Post-Thanksgiving: a winter wasteland
So it’s the day after Thanksgiving, and it’s my favorite time of the holidays…Leftover Day. I go to the fridge and open the doors to ponder the vast array of gourmet goodies. I personally enjoy the standard leftover turkey sandwich with as many accoutrements as is feasible to cram between two slices of wheat bread. Apparently this concoction’s name is a “Gobbler” sandwich, but I’d always simply known it as a leftover Thanksgiving. If I can get turkey, dressing and cranberry sauce all wedged in there it will suffice, but the trick is to still be able to eat it all without the need of a drop cloth.
But as the next few days progress, every instance of opening that fridge seems less likely to inspire foodie fervor as it is to instill diner’s disgust. Those deviled eggs just don’t do it for me anymore, and the green bean casserole seems to have moved on to a whole new color spectrum. So what do we do? We toss it all out. After being so “thankful” for our abundance the best we can do is discard perfectly good food.
Roughly 133 billion pounds of food go uneaten each year in the U.S., according to the U.S. Department of Agriculture. Much of that food loss starts at the top of the supply chain.
Blemished berries get tossed at the farm, and warehouses dump food that’s no longer perfectly fresh. Then about half of wasted food gets thrown out by consumers buying, cooking and serving more food than we can eat. That includes in restaurants, grocery stores and food outlets that prepare more than needed for their customer demand.

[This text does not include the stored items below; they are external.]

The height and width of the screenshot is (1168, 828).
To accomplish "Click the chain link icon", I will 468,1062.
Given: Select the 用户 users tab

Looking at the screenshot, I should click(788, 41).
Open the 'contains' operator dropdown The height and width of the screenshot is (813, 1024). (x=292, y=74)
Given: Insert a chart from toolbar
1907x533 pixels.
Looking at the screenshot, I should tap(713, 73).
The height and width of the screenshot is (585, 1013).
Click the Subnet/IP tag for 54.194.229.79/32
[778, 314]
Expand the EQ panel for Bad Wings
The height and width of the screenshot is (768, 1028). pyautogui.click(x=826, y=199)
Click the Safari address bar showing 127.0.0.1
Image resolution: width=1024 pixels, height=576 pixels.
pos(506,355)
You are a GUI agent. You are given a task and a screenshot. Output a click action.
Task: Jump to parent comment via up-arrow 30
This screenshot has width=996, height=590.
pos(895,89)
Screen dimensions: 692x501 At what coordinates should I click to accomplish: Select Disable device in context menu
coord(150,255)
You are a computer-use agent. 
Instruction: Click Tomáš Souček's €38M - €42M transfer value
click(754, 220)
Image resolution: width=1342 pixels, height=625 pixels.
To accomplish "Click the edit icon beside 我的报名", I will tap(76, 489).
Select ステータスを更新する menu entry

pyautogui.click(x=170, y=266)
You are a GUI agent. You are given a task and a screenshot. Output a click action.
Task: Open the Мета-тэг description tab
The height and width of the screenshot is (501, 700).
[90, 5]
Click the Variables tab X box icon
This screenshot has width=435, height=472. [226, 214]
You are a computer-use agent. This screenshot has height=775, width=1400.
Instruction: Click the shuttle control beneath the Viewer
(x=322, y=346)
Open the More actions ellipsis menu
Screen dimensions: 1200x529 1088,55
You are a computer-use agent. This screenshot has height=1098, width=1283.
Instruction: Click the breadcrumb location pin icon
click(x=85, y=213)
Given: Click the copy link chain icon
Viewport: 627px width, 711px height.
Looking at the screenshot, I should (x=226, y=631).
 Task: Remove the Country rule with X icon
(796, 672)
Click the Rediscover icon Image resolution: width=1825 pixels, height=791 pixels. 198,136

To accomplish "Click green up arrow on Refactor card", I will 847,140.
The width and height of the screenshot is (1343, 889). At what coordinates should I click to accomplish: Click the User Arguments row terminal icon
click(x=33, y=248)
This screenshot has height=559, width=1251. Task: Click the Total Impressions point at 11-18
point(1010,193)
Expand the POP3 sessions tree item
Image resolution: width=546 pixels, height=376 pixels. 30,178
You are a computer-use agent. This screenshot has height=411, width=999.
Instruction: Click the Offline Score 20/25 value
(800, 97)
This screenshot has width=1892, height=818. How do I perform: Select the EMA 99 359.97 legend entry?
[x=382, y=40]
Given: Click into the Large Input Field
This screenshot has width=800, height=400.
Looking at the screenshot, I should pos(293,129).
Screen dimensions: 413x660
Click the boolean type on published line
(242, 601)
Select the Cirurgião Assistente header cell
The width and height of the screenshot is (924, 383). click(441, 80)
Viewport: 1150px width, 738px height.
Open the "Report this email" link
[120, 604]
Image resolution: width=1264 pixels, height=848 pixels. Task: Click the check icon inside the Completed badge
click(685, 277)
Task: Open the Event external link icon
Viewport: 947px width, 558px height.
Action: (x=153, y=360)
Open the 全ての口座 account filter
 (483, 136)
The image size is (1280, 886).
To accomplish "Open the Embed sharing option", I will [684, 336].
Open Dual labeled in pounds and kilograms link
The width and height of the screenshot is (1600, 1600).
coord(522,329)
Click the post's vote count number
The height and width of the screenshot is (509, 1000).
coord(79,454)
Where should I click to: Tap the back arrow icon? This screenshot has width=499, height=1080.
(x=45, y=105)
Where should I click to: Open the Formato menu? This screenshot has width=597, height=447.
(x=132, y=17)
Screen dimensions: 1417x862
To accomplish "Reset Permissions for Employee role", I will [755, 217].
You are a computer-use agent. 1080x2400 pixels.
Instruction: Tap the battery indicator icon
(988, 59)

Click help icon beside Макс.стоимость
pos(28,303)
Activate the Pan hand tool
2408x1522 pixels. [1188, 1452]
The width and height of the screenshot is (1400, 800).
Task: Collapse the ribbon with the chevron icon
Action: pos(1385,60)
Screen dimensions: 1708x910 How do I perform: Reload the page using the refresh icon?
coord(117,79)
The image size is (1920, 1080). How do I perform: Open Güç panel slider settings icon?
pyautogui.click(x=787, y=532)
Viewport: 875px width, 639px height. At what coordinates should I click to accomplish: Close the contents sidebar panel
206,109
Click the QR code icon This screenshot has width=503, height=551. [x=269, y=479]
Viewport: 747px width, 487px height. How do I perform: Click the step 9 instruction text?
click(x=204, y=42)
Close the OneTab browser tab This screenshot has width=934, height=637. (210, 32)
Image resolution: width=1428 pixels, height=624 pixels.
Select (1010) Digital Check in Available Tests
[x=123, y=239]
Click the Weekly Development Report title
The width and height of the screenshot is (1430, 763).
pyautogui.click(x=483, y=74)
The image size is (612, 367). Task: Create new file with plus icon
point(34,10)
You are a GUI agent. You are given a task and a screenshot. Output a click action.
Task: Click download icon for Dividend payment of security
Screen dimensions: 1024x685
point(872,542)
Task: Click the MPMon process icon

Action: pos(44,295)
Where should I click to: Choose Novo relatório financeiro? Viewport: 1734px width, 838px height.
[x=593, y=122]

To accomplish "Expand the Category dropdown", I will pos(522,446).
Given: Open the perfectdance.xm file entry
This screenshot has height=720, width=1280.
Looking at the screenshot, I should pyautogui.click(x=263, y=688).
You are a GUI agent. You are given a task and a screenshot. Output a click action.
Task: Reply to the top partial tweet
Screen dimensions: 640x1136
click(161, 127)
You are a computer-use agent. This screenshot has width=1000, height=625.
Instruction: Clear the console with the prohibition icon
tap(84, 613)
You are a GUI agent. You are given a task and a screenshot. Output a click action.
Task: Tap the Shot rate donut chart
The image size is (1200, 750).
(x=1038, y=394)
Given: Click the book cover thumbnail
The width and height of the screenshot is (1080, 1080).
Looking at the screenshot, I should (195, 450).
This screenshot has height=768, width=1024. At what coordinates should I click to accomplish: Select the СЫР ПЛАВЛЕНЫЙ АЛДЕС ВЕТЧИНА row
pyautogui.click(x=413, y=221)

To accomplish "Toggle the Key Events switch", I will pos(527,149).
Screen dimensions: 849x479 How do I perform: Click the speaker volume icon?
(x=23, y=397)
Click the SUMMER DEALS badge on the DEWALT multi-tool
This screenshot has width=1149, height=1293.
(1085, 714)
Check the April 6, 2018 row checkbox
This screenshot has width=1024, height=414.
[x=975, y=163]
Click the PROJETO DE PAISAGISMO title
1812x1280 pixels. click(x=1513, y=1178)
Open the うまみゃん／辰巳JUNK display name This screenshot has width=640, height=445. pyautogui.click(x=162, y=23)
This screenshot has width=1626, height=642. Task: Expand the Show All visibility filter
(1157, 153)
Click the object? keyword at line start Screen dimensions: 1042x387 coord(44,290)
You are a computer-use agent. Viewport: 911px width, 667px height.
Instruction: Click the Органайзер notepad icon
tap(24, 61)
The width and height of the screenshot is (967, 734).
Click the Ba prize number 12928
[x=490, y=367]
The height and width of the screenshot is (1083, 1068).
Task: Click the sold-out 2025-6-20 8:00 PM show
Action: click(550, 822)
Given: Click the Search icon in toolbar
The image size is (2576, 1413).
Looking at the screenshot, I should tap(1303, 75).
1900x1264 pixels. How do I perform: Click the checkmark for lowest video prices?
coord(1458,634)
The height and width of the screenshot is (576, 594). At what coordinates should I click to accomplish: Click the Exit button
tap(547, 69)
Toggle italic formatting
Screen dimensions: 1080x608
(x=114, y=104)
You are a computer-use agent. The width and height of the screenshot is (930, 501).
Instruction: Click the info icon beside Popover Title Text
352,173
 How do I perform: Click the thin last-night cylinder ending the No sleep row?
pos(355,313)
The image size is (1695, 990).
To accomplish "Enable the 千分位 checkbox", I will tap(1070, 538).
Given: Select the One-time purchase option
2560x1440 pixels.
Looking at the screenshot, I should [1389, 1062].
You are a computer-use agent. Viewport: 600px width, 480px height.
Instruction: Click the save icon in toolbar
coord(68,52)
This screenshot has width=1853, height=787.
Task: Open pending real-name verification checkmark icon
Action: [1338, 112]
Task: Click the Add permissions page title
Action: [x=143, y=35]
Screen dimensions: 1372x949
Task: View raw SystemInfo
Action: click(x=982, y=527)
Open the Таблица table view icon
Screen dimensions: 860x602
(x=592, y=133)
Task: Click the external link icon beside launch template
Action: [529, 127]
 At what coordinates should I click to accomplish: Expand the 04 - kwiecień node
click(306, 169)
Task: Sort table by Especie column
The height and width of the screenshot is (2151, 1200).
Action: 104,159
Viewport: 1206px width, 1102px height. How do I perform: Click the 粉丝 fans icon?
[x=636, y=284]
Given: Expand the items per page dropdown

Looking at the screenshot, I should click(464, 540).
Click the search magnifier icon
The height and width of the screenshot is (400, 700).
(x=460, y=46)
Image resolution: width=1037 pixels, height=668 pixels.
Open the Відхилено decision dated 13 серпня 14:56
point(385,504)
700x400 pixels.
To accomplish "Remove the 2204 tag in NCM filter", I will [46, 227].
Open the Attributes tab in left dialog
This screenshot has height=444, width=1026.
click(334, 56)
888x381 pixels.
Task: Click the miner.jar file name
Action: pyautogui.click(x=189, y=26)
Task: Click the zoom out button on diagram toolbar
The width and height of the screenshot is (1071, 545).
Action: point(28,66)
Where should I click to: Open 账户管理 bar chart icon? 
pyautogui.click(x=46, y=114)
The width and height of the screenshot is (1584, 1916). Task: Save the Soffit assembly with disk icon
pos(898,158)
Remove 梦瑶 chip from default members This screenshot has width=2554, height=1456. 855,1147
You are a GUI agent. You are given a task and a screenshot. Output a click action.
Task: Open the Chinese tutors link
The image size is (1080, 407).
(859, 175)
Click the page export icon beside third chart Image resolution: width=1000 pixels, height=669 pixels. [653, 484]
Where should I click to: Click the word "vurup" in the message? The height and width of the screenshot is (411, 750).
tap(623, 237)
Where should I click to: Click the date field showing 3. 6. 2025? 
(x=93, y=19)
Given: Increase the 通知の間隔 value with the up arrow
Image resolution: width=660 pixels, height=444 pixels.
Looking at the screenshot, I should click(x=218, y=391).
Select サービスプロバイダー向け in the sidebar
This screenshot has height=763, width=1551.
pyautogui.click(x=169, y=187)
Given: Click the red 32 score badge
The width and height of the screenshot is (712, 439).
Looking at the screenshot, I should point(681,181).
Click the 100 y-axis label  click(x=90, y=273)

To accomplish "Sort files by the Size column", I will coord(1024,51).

For six months, filmmakers Jen Rustemeyer and Grant Baldwin vowed to eat only food entering the waste stream. They document their experiment in “Just Eat It: A Food Waste Story,” a documentary that is now available on Amazon Prime and iTunes. In six months, they spent only $200 on groceries and acquired nearly $20,000 of usable, safe, nutritional and sometimes gourmet food.
So why the enormous waste? Who’s to blame? We are. All of us — the consumers. We expect the best looking tomato at the store, so we dig through the bin to find those few perfect tomatoes. And the others? Well they eventually get tossed by the market. Peach farmers in California have between 30 and 70 percent of their peaches wasted because of only cosmetic issues.
The waste is all because we, as consumers, go to the deli and expect the fried chicken to have been cooked within the last few minutes or we think it’s not “acceptable.” But we expect those displays to be full and stocked all day long, because you never know when we might want to buy a half gallon of mac & cheese at 7 a.m. or a fresh glazed doughnut at midnight.
And the saddest part is our blind faith in date labels. Those date labels, especially the “best before” are only about peak freshness — it has absolutely nothing to do with safety.
Most food that is wasted in America today has nothing to do with its safeness or edibility, but rather that it is not at its prime freshness or visual appeal. Many consumers think that’s the absolute last moment that they can possibly consume that item, and it’s leading to a lot of waste.
And I’m sure you ask, “What about food banks and donation centers?” Laws in most cases don’t allow those foods prepared by hand at a grocer to be donated to food banks. Also, foods that have been heated and then cooled in most cases are off limits. That means your local grocery store is likely throwing away 15 to 30 whole roasted chickens a day. That scratch bakery likely has perfectly good, but maybe slightly staled, day-old bread going in the trash bin.
If we want to waste less, we have to start thinking more about personal use and surplus. Only buy what food we can eat within the next few days. For those who may live further from the stores or are unable to buy in such small quantities, using local resources to disperse their surplus is the best route. Local churches and community groups in most cases will provide you a list of those in need. Oregon Food Bank works closely with local grocers and retailers to pick up donations of nutritious, perishable food including milk, meat, produce and other dairy products.
These donations are given to five local food banks here in La Grande itself as well as in Elgin, Cove, Union and North Powder.
And if you want to keep it simple, try using your Facebook posts next time you have leftovers. Simply take a photo and offer your goodies either for free to friends or trade for their leftover lunch. Because during this holiday season we all know how much we hate to see good food end up at our waist or as waste.